US alternative jet fuel deployment scenario analyses identifying key drivers and geospatial patterns for the first billion gallons

• Published in: Biofuels, bioproducts and biorefining Vol. 13; no. 3
• Main Authors: Lewis, Kristin C., Newes, Emily K., Peterson, Steven O., Pearlson, Matthew N., Lawless, Emily A., Brandt, Kristin, Camenzind, Dane, Wolcott, Michael P., English, Burton C., Latta, Gregory S., Malwitz, Andrew, Hileman, James I., Brown, Nathan L., Haq, Zia
• Format: Journal Article
• Language: English
• Published: United States Wiley 07.12.2018
• Subjects: alternative jet fuel; aviation; biofuel; ENERGY PLANNING, POLICY, AND ECONOMY; geospatial optimization; sustainable aviation fuel; systems dynamics modeling
• ISSN: 1932-104X; 1932-1031

The aviation sector's commitments to carbon-neutral growth in international aviation starting in 2020, and the desire to improve supply surety, price stability, and the environmental performance of aviation fuels, have led to broad interest in sustainable alternative jet fuels.
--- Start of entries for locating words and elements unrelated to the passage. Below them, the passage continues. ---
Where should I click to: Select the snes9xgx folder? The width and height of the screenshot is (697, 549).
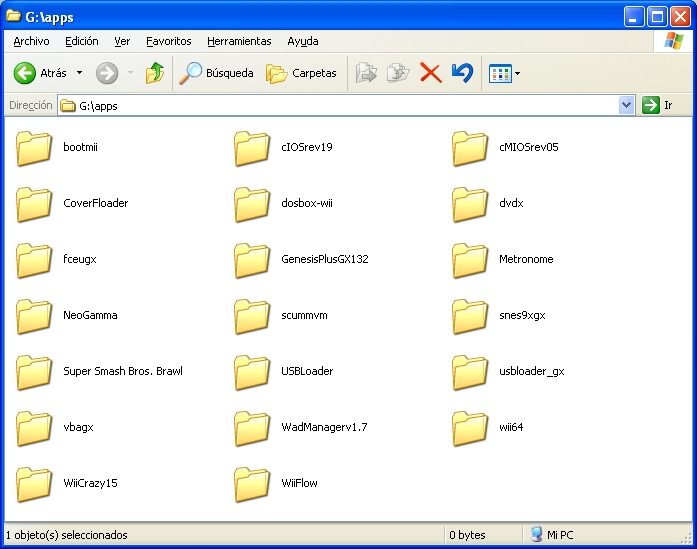(471, 316)
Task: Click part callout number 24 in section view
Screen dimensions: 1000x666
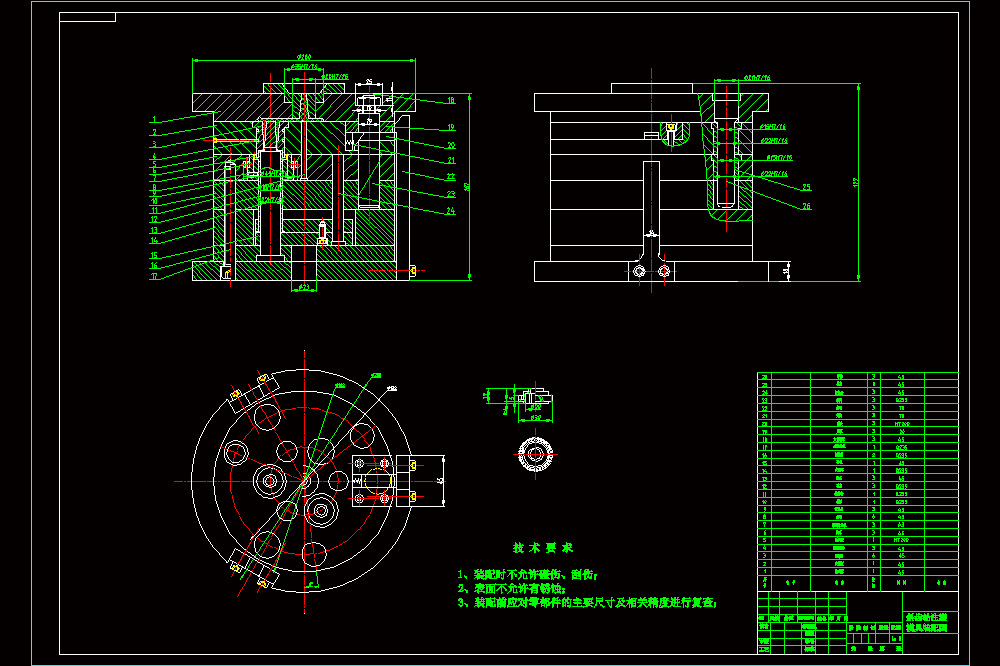Action: click(451, 211)

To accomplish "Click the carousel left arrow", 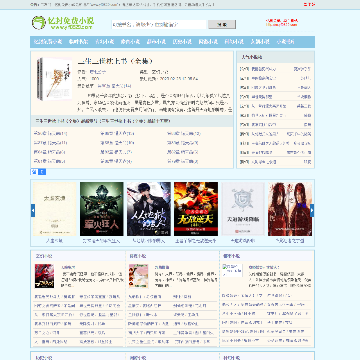I will tap(33, 210).
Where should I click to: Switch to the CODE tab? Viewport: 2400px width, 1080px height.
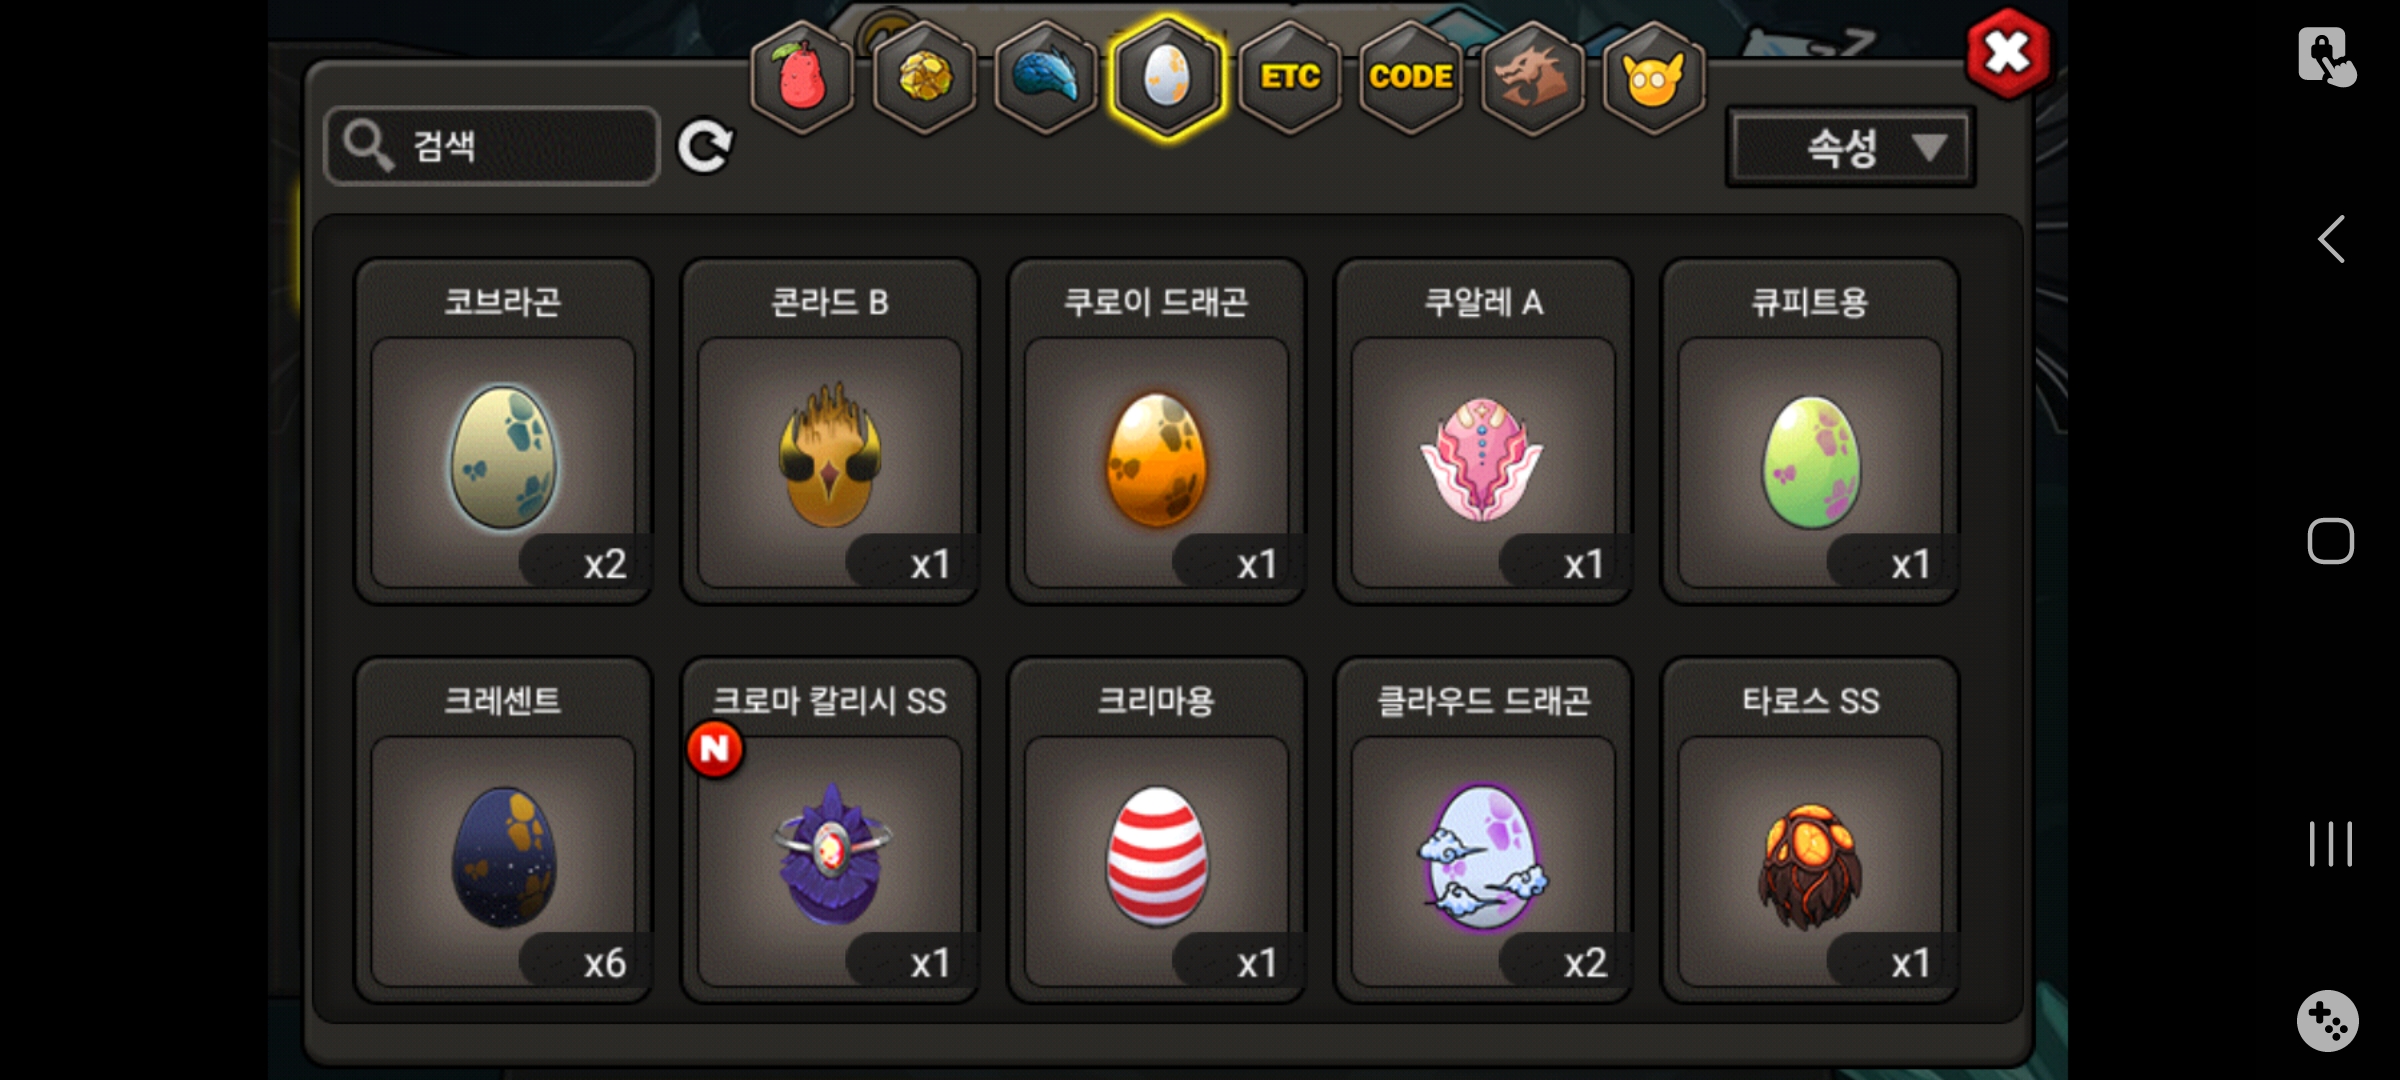[1411, 77]
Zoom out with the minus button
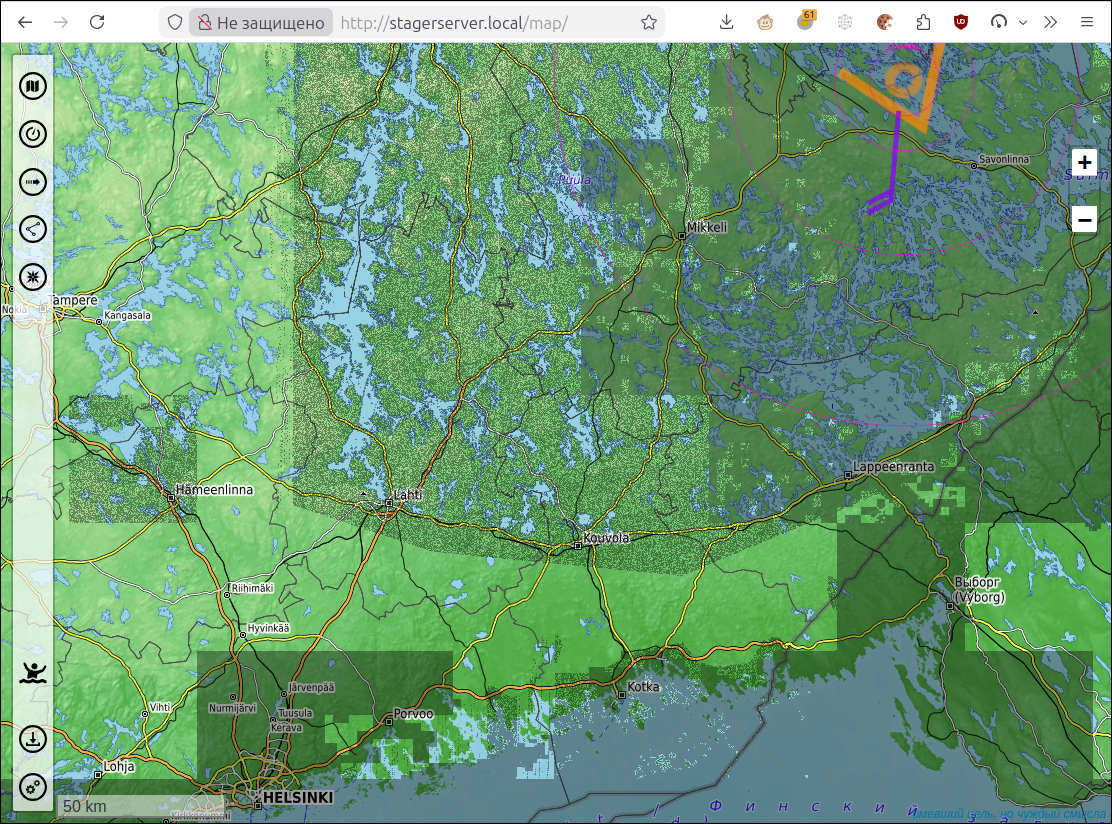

Here, we use the system-dynamics-based biomass scenario model (BSM), focused on alternative jet fuel production capacity evolution, and the geospatially explicit Freight and Fuel Transportation Optimization Tool (FTOT), focused on optimal feedstock and fuel flows over the transportation system, to explore the incentive effects on alternative jet fuel production capacity trajectories and potential geospatial patterns of production and delivery in the USA. Scenarios presented here focus on readily available waste feedstocks (waste fats, oils and greases, municipal solid waste, and crop and forestry residues) and conversion technologies included in the ASTM D7566 synthesized aviation turbine fuels specification. The BSM modeling of possible deployment trajectories from 2015 to 2045 suggests that up to 8 billion gallons may be available by 2045 depending on the policies and incentives implemented. Both approaches suggest that 200 million to 1 billion gallons per year of alternative jet fuel production are possible in 2030 given multiple incentives and a favorable investment climate, and that capital costs and technology maturation rates will affect deployment of different fuel production technologies, and therefore the feedstocks needed. Further collaboration on these modeling approaches would reduce methodological blind spots while providing insights into future industry trajectories.